Task brief:
The answer must consist of each line below that contains the string "will".

[Material for the task Boundary: Start]

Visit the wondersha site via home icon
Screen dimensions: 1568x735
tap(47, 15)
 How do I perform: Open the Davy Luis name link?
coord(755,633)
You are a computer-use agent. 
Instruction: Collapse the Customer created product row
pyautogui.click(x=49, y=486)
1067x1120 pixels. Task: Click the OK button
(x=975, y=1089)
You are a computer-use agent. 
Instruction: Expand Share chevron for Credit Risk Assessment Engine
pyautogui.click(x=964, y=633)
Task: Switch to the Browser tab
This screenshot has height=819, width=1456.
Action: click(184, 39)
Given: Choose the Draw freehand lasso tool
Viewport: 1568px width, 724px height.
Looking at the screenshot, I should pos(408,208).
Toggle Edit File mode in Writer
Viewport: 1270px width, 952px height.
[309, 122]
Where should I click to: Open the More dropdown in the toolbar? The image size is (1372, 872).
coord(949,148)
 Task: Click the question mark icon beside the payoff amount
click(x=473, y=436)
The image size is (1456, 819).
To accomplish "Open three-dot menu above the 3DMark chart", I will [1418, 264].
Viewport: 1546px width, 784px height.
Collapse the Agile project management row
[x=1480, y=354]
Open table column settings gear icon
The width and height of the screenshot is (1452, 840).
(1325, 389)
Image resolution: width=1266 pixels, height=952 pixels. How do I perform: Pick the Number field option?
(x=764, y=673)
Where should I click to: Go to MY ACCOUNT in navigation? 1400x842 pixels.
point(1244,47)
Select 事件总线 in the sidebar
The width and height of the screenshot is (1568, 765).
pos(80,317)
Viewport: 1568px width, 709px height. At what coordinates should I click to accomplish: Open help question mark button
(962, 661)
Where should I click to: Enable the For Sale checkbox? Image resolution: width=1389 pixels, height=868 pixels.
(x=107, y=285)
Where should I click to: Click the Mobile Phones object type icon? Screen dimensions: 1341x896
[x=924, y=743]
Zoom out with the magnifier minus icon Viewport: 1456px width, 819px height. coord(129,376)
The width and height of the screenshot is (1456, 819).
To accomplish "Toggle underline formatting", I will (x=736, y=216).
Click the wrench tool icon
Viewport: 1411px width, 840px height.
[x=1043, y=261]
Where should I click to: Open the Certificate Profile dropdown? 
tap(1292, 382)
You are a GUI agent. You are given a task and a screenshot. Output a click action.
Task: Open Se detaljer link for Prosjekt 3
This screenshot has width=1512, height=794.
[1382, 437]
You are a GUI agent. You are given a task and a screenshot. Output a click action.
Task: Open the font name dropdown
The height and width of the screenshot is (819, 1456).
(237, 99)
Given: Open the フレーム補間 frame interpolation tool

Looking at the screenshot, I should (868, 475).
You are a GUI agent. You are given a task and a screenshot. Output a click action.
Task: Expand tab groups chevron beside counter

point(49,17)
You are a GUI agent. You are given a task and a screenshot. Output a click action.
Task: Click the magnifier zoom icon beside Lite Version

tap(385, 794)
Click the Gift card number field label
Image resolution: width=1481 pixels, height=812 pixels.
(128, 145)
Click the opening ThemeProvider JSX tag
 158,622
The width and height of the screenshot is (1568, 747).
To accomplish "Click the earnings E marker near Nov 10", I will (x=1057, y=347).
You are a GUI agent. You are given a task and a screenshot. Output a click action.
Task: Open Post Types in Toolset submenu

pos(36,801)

[Material for the task Boundary: End]

Solution for this exercise:
To accomplish "Open three-dot menu above the 3DMark chart", I will [1418, 264].
To accomplish "Toggle underline formatting", I will (x=736, y=216).
To accomplish "Click the earnings E marker near Nov 10", I will (x=1057, y=347).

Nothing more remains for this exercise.